The following information reports U.S. Government priorities and activities of the U.S. mission in Lesotho to promote democracy and human rights. For background on Lesotho's human rights conditions, please see the 2009 Country Reports on Human Rights Practices and the International Religious Freedom Reports at 2009-2017.state.gov.
Part 1: U.S. Government Democracy Objectives
The U.S. Government's engagement with the government seeks to achieve the following goal: the development of a stable, democratic, and prosperous country that continues to improve its record as a voice for positive change in international fora, both regionally and globally. Specifically, the U.S. Government is focusing its efforts in these areas: advancing democracy and respect for the rule of law; combating trafficking in persons; reversing the devastating HIV/AIDS pandemic; mitigating the threats of international crime and terrorism; encouraging sustainable economic growth; and promoting awareness and support for these efforts through public diplomacy.
Part 2: Supporting Top Priorities and Other Aspects of Human Rights and Democratic Governance
The U.S. Government takes full advantage of speaker and International Visitor Leadership programs to address issues of democracy and trafficking in persons. In 2010 the U.S. mission is bringing strategic speakers on elections and trafficking in persons to the country. The embassy also maintains an active dialogue with all political parties and civil society representatives, stressing the importance of free and fair elections, as well as the need for the country to implement a plan of action for combating trafficking, including the passage of a comprehensive antitrafficking law. In the past year the U.S. Government hosted the third in a series of three workshops on trafficking in persons, targeting prosecution, immigration, and law enforcement, and providing more detailed information about how to recognize traffickers. The U.S. Government has become an active part of the country's Multi-Sectoral Committee to Combat Trafficking in Persons. The mission recently participated as part of a six-member group that drafted terms of reference for a national action plan on trafficking.

## DATASET
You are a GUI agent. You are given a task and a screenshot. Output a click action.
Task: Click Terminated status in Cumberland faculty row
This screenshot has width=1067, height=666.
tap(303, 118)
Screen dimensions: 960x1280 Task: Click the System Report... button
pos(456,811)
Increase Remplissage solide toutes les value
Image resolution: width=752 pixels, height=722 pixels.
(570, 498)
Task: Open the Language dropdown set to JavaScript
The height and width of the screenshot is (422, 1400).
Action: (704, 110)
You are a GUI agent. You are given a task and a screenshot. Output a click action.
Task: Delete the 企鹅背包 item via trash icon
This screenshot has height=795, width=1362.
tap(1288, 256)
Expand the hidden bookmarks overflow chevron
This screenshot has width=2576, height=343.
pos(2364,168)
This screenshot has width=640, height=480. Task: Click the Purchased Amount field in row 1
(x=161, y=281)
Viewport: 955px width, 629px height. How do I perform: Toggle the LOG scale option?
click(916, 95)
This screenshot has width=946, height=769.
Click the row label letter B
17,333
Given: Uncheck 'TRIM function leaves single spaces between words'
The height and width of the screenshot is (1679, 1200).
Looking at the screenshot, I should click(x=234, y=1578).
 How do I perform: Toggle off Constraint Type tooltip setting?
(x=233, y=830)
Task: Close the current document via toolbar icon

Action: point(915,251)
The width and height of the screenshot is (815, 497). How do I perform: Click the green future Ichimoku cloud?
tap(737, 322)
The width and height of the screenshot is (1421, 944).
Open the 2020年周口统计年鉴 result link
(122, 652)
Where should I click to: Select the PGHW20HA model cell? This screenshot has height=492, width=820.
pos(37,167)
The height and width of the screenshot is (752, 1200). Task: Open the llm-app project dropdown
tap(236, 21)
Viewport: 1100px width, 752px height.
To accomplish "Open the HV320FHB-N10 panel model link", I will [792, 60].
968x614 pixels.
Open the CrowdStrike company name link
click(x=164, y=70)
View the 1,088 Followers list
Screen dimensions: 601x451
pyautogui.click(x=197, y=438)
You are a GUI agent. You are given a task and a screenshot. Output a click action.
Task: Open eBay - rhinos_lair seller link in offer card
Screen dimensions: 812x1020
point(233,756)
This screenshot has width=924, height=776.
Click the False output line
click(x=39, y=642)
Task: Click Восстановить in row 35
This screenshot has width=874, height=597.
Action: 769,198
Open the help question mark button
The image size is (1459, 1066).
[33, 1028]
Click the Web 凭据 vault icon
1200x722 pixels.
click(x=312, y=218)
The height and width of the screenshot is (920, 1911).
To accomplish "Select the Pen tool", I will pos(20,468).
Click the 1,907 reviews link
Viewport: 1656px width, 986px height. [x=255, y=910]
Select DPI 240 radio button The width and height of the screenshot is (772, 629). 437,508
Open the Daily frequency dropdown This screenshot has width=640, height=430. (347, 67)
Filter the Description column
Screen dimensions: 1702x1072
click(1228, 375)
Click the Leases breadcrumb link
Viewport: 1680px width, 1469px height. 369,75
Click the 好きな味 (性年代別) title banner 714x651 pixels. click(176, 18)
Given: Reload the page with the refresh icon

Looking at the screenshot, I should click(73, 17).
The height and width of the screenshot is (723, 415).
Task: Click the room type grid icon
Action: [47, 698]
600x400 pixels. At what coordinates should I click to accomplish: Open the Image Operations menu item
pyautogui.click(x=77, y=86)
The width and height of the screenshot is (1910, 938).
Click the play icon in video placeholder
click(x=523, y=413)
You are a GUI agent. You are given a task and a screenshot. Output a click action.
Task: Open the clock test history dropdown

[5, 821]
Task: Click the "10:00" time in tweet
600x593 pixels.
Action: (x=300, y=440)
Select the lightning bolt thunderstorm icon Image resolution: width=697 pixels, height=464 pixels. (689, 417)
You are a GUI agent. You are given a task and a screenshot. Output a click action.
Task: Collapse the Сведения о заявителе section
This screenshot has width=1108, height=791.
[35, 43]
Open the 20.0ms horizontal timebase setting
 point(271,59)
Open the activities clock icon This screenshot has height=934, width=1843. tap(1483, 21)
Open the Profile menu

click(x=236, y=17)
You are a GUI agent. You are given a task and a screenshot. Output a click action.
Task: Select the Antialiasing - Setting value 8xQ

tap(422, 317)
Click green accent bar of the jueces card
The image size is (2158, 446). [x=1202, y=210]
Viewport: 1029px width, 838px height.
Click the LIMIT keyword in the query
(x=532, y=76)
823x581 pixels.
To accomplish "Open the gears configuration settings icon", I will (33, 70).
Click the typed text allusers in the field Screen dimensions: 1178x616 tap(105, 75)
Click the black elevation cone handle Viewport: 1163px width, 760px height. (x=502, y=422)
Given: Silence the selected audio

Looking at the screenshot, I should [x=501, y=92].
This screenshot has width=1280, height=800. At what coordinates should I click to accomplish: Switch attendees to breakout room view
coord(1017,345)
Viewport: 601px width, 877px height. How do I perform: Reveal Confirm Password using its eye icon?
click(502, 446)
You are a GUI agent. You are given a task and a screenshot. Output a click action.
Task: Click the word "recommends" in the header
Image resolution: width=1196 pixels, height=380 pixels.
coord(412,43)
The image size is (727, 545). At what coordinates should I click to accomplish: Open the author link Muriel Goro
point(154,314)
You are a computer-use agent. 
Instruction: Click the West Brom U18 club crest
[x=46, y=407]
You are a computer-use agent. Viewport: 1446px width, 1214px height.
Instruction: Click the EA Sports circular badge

## TASKS
(1) List the areas in which, according to the report on U.S. democracy and human rights efforts in Lesotho, the U.S. Government is focusing its efforts.
(2) Carry on the report on U.S. democracy and human rights efforts in Lesotho from its last sentence.
The material has no connection to the report on U.S. democracy and human rights efforts in Lesotho.

## YOUR RESPONSES
(1)
- Advancing democracy and respect for the rule of law
- Combating trafficking in persons
- Reversing the devastating HIV/AIDS pandemic
- Mitigating the threats of international crime and terrorism
- Encouraging sustainable economic growth
- Promoting awareness and support for these efforts through public diplomacy

(2)
In the health and economic development arena, the U.S. Government works with partners such as the International Labor Organization (ILO) and International Finance Corporation (IFC). The U.S. Government focuses on HIV/AIDS, particularly in the area of prevention. At present, U.S.-funded partners are working to refurbish over 130 health clinics and hospitals around the country; increase the supply of water for domestic and commercial use; and strengthen the private sector through initiatives like creating a commercial court. U.S. Peace Corps volunteers advance freedom and democracy by teaching in secondary schools and building the capacity of host country nationals, service providers, and organizations through training and technical assistance in areas such as management, life skills, food security, and income generation. In addition, all Peace Corps volunteers in the country are expected to integrate HIV prevention and care activities into their assignment. The U.S. Government continues to support the ILO and IFC's collaborative work to strengthen the capacity of workers' and employers' organizations to engage in social dialogue and improve enterprise compliance with labor standards and economic performance.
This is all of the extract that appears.